## Task prompt
Please give back, word for word, each line from the start of the entries through the one in which "Ja tak! (927, 1275)" is found.

[Stored records]
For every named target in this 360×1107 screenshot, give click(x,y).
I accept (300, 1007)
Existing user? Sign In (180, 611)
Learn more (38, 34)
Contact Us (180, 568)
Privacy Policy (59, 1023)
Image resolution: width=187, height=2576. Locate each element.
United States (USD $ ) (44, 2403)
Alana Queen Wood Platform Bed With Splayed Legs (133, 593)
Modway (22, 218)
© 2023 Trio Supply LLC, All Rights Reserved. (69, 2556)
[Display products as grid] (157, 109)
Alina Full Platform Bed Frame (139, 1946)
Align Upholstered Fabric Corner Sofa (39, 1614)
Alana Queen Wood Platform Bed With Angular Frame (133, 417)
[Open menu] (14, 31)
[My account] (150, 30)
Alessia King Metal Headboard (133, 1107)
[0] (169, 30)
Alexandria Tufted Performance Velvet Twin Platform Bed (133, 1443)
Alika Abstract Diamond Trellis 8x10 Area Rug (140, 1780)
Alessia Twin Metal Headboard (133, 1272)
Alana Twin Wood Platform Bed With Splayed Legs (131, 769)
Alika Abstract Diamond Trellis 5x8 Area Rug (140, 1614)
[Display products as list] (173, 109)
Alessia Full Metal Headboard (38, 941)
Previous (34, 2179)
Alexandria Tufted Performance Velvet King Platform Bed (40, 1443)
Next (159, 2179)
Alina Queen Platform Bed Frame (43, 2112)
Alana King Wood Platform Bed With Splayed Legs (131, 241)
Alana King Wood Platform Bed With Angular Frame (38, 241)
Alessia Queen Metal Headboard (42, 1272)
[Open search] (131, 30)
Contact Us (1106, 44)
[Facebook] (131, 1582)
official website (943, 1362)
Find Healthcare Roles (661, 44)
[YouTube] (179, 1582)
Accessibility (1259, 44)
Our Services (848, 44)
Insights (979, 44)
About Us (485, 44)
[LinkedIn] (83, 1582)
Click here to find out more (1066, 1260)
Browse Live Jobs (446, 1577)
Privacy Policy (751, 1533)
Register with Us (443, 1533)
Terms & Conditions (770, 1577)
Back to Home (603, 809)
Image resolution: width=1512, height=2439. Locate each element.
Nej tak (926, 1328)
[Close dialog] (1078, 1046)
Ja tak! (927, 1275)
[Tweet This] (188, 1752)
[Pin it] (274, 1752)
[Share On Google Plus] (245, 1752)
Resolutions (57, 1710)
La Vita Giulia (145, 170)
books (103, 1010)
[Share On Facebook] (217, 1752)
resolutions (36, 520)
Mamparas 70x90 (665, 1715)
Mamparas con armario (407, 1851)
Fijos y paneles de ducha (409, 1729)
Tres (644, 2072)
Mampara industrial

## Solution for this problem
For every named target in this 360×1107 screenshot, give click(x,y).
I accept (300, 1007)
Existing user? Sign In (180, 611)
Learn more (38, 34)
Contact Us (180, 568)
Privacy Policy (59, 1023)
Image resolution: width=187, height=2576. Locate each element.
United States (USD $ ) (44, 2403)
Alana Queen Wood Platform Bed With Splayed Legs (133, 593)
Modway (22, 218)
© 2023 Trio Supply LLC, All Rights Reserved. (69, 2556)
[Display products as grid] (157, 109)
Alina Full Platform Bed Frame (139, 1946)
Align Upholstered Fabric Corner Sofa (39, 1614)
Alana Queen Wood Platform Bed With Angular Frame (133, 417)
[Open menu] (14, 31)
[My account] (150, 30)
Alessia King Metal Headboard (133, 1107)
[0] (169, 30)
Alexandria Tufted Performance Velvet Twin Platform Bed (133, 1443)
Alika Abstract Diamond Trellis 8x10 Area Rug (140, 1780)
Alessia Twin Metal Headboard (133, 1272)
Alana Twin Wood Platform Bed With Splayed Legs (131, 769)
Alika Abstract Diamond Trellis 5x8 Area Rug (140, 1614)
[Display products as list] (173, 109)
Alessia Full Metal Headboard (38, 941)
Previous (34, 2179)
Alexandria Tufted Performance Velvet King Platform Bed (40, 1443)
Next (159, 2179)
Alina Queen Platform Bed Frame (43, 2112)
Alana King Wood Platform Bed With Splayed Legs (131, 241)
Alana King Wood Platform Bed With Angular Frame (38, 241)
Alessia Queen Metal Headboard (42, 1272)
[Open search] (131, 30)
Contact Us (1106, 44)
[Facebook] (131, 1582)
official website (943, 1362)
Find Healthcare Roles (661, 44)
[YouTube] (179, 1582)
Accessibility (1259, 44)
Our Services (848, 44)
Insights (979, 44)
About Us (485, 44)
[LinkedIn] (83, 1582)
Click here to find out more (1066, 1260)
Browse Live Jobs (446, 1577)
Privacy Policy (751, 1533)
Register with Us (443, 1533)
Terms & Conditions (770, 1577)
Back to Home (603, 809)
Image resolution: width=1512, height=2439. Locate each element.
Nej tak (926, 1328)
[Close dialog] (1078, 1046)
Ja tak! (927, 1275)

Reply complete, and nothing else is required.